* _Written task_:
Extract each line of the items below that contains the string "logo". Case counts.

(Collection entries)
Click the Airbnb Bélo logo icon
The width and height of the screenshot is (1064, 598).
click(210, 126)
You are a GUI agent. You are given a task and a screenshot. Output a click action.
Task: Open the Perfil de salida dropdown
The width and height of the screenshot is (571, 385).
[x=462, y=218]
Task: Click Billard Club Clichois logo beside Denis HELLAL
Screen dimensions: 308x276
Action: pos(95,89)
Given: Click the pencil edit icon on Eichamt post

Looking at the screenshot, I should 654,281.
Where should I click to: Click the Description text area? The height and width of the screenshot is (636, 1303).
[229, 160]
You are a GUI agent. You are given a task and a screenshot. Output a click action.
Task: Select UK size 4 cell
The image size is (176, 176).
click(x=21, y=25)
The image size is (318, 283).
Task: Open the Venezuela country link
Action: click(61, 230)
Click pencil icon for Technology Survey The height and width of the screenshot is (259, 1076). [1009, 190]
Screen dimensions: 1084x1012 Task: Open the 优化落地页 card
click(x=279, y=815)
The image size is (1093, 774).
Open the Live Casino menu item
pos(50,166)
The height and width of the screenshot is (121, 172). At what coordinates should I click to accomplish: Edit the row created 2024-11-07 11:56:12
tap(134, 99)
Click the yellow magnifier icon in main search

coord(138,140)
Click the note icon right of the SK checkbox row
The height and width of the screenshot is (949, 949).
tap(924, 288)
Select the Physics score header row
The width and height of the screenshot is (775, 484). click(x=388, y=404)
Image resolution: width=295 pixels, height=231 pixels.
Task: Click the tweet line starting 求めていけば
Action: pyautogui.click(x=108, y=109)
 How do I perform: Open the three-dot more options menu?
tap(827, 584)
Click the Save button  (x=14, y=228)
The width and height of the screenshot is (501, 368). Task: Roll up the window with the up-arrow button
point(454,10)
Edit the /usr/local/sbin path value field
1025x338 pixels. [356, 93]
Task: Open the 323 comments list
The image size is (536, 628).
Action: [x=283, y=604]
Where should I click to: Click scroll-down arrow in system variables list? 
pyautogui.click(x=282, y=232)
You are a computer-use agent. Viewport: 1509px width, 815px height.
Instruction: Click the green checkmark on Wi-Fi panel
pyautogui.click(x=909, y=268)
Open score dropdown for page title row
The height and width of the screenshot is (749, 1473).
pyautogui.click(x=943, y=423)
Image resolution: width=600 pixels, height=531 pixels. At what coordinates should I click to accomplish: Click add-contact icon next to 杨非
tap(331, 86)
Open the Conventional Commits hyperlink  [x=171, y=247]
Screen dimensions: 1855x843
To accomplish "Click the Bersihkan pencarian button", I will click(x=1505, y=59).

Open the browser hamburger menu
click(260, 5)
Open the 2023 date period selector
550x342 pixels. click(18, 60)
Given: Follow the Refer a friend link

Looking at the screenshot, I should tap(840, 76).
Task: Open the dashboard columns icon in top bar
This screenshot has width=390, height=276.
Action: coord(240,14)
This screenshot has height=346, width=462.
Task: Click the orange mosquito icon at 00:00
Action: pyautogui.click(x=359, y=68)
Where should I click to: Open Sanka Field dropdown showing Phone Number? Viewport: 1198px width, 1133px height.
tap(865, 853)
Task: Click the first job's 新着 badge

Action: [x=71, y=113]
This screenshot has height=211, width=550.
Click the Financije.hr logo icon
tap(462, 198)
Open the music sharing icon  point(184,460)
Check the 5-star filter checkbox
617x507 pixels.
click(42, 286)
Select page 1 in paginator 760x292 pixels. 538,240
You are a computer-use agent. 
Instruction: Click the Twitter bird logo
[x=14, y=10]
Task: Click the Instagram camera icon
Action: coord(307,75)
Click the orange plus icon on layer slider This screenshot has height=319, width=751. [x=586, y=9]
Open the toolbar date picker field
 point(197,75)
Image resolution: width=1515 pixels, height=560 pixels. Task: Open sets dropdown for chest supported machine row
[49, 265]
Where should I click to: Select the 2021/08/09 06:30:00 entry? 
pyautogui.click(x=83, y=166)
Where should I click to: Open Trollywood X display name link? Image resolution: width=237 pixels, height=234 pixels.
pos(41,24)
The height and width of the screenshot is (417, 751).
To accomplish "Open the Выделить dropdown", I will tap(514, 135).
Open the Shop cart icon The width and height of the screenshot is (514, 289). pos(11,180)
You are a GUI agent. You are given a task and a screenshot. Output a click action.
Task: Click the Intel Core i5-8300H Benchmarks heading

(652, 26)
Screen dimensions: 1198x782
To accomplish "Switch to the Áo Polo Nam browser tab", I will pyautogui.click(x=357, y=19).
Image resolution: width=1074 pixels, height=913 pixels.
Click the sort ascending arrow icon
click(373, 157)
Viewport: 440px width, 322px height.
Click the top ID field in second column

* _Response to this exercise_:
Click the Airbnb Bélo logo icon
Task: Click Billard Club Clichois logo beside Denis HELLAL
Click the Financije.hr logo icon
Instruction: Click the Twitter bird logo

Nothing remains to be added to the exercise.